I am in the process of launching a startup and was wondering if I could get some peoples opinions on this. My platform is going to be a collaboration-type site (similar to Wikipedia). How did they originally acquire content from their volunteers? Did they write a bunch of articles themselves and then build a base of users to help them? Or did they pull content from somewhere and adapt it.
The other alternative would possibly be to pull content from Wikipedia to start and then adapt from the site. Is there a best way of going about this?
Thanks so much
Seeding the site with your own content will set the theme, format, tone
and minimum standard for the subsequent
user generated content.
If it's good content, it will also attract
attention and traffic which may
'convert' to contributing users.
With this in place, you'll then need to come up with a system and an environment that really motivates people to share and contribute. I've studied this long and hard, and I can tell you that this is an incredibly hard thing to pull off.

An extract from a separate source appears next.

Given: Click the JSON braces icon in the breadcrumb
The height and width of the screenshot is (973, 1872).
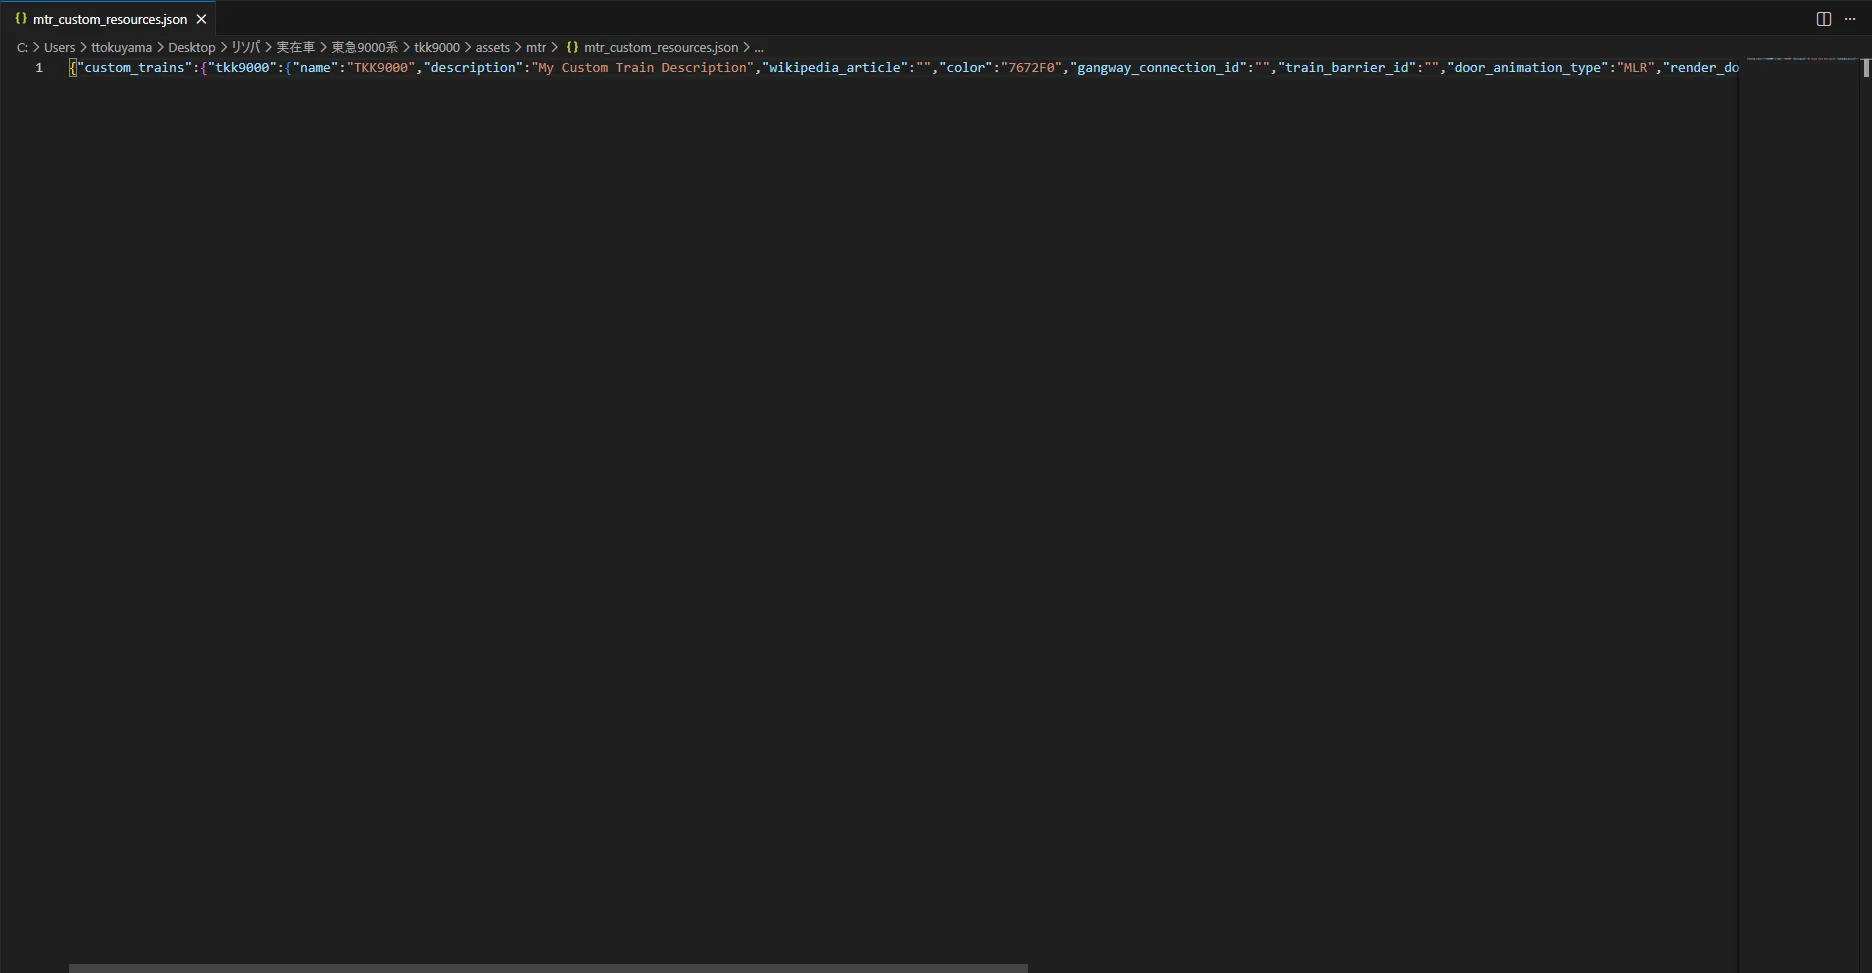Looking at the screenshot, I should (x=572, y=47).
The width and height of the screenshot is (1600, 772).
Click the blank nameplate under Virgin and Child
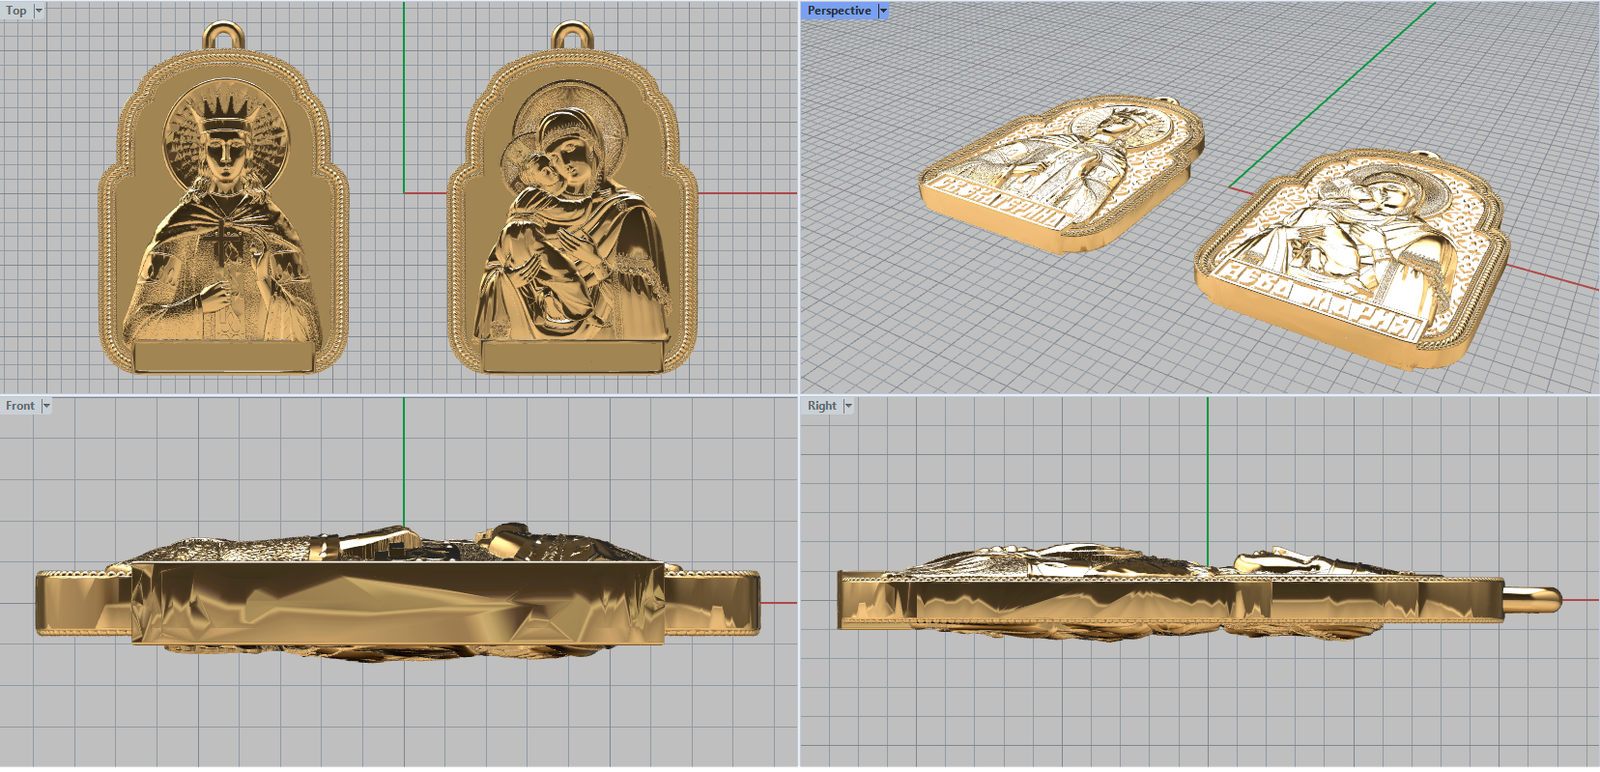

This presentation by Kevin Rose has some great content.
Note that "pulling content" is also called "plagurising." At the very least you need to check on the type of creative commons licensing and make sure that's even legal.
Even if it is legal, I wonder what value you're adding by just pulling. I understand the idea of "seeding," but if copying Wikipedia is sufficient then I don't understand your value. If you meant use some info from Wikipedia as a basis and inspiration, then of course that's a good idea.
To get people involved: Can you define what "people" that would be? Can you define a subset of your potential audience who are especially into this and would be self-motivated to participate? Then write up some guest posts about what you're doing and see if you can get onto relevant blogs where those people hang out.
If your story really is compelling, everyone should want to hear about this and participate. If not, you'll have trouble making this work.